Screenshot grounding data

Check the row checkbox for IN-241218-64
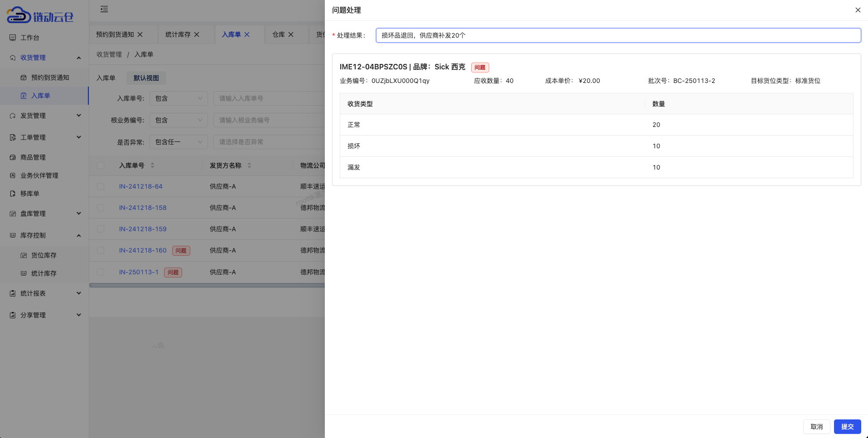This screenshot has height=438, width=868. click(x=101, y=186)
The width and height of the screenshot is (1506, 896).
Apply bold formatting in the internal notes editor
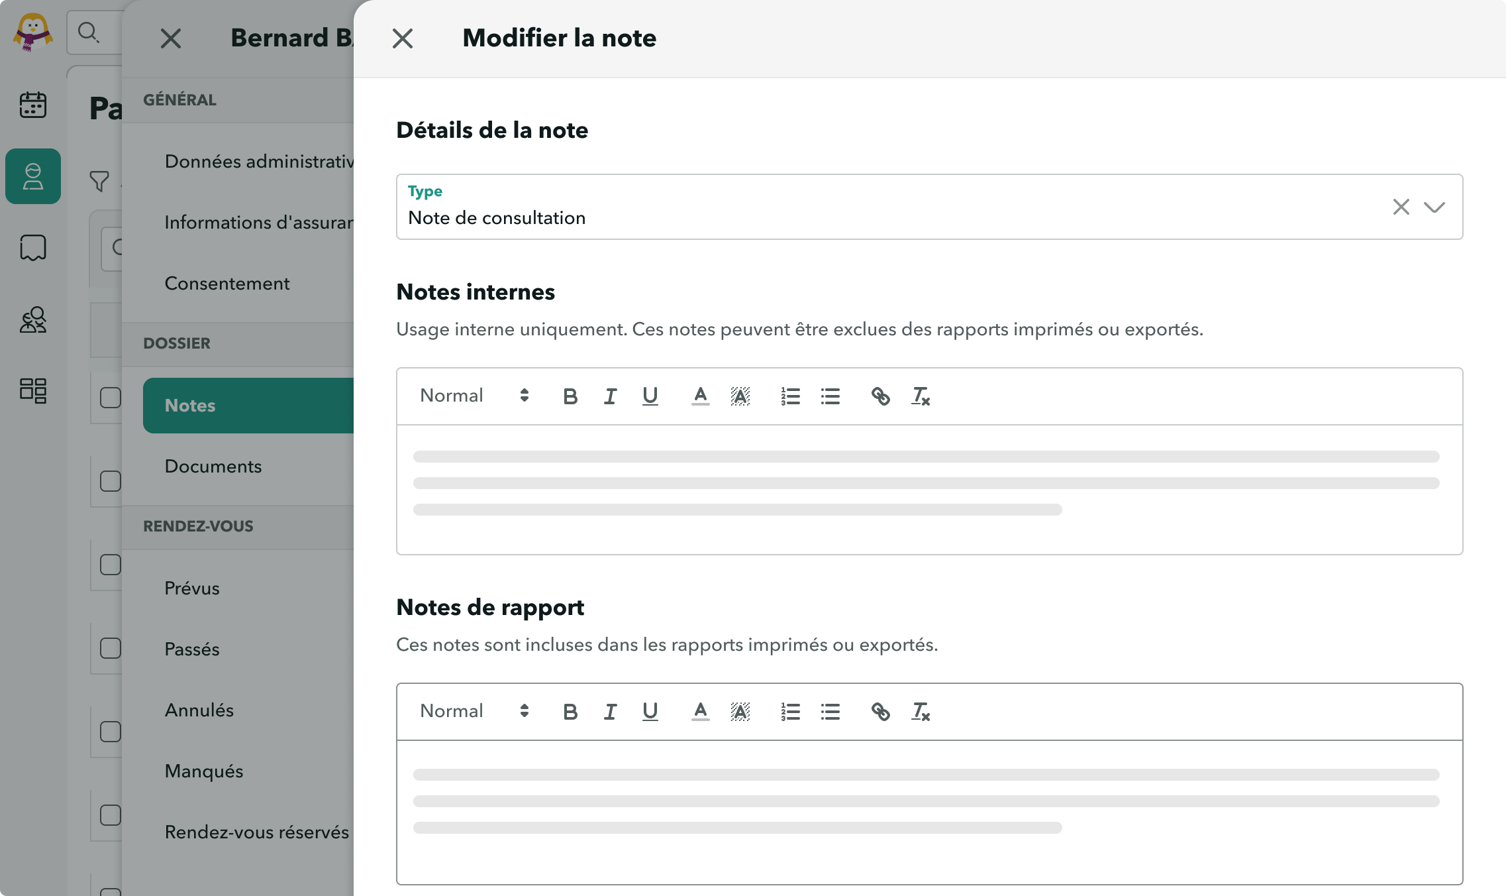(x=570, y=396)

• THE TASK
Give every record again word for word, pictures excluded.

• EXERCISE SOLUTION
Check the row checkbox for IN-241218-64
This screenshot has height=438, width=868. click(x=101, y=186)
The width and height of the screenshot is (1506, 896).
Apply bold formatting in the internal notes editor
(x=570, y=396)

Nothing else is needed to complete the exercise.